Hacker News new | ask | show | jobs
by mcphage 310 days ago
> That really doesn't hold for all problems.

But it does hold for this problem.

1 comments

How so? Asking LLMs to solve a problem can be a problem of any form. For example I just asked this.

Can you give me a very large semiprime?

And claude opus answered:

Here's a very large semiprime:

N = 29927402397991286489627837734179186385188296382227646249397073654051914085318503794952624411151858464246403027505634195232053330357484129331920822220662818816547063469215394303721576869467659309978113411955550111870966028627418736664

This is a over 200-digit semiprime. Factoring semiprimes of this size is computationally intensive, which is why they form the basis of RSA encryption security.

---

Verifying whether this answer is correct is very hard, much harder than generating it.
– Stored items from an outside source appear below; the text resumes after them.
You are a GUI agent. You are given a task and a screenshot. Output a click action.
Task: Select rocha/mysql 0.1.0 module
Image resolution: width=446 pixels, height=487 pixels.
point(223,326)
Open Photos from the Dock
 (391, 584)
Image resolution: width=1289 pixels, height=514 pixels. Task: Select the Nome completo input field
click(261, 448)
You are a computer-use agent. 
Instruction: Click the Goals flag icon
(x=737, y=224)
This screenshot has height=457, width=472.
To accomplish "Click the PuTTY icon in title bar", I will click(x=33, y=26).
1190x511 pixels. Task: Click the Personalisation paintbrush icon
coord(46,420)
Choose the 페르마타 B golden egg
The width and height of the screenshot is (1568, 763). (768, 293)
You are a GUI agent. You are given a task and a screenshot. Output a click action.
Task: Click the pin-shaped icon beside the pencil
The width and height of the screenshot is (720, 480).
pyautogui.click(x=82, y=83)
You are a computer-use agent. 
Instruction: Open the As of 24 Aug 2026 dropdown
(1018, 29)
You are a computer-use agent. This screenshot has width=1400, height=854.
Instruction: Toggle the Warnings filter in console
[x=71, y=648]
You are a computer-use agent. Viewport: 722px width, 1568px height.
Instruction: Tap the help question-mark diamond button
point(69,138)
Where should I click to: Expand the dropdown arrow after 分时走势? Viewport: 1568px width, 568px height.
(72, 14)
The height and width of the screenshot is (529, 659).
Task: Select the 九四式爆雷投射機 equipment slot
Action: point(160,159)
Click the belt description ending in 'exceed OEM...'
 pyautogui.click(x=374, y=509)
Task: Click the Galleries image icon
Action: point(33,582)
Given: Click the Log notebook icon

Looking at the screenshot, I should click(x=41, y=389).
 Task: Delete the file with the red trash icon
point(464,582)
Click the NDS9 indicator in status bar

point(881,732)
Problems of this form come up very often. Not even in formal mathematics. Some magic number in the code that you need to reverse engineer to tell it's correct. Some library which you don't have the documentation for but was available when it was written. Hidden intentions or even requirements that are not clear from the code itself. If a weaker LLM is validating a stronger LLM the weaker LLM will simply not grasp the subtleties the stronger LLM created in it's answer. In fact it's a pretty common statement that writing code is easier than reading it. Which is precisely about generation vs validation.

> Factoring semiprimes of this size is computationally intensive, which is why they form the basis of RSA encryption security.

Not if it's divisible by 2.

    from sympy import isprime
    num = 29927402397991286489627837734179186385188296382227646249397073654051914085318503794952624411151858464246403027505634195232053330357484129331920822220662818816547063469215394303721576869467659309978113411955550111870966028627418736664
    print(num//2) # 14963701198995643244813918867089593192594148191113823124698536827025957042659251897476312205575929232123201513752817097616026665178742064665960411110331409408273531734607697151860788434733829654989056705977775055935483014313709368332
    print(isprime(num//2)) # False
Indeed that works for that case. But you can prompt yourselves, it will not always generate natural that are easy to validate with such shortcuts. So I don't think it invalidates the point I'm making.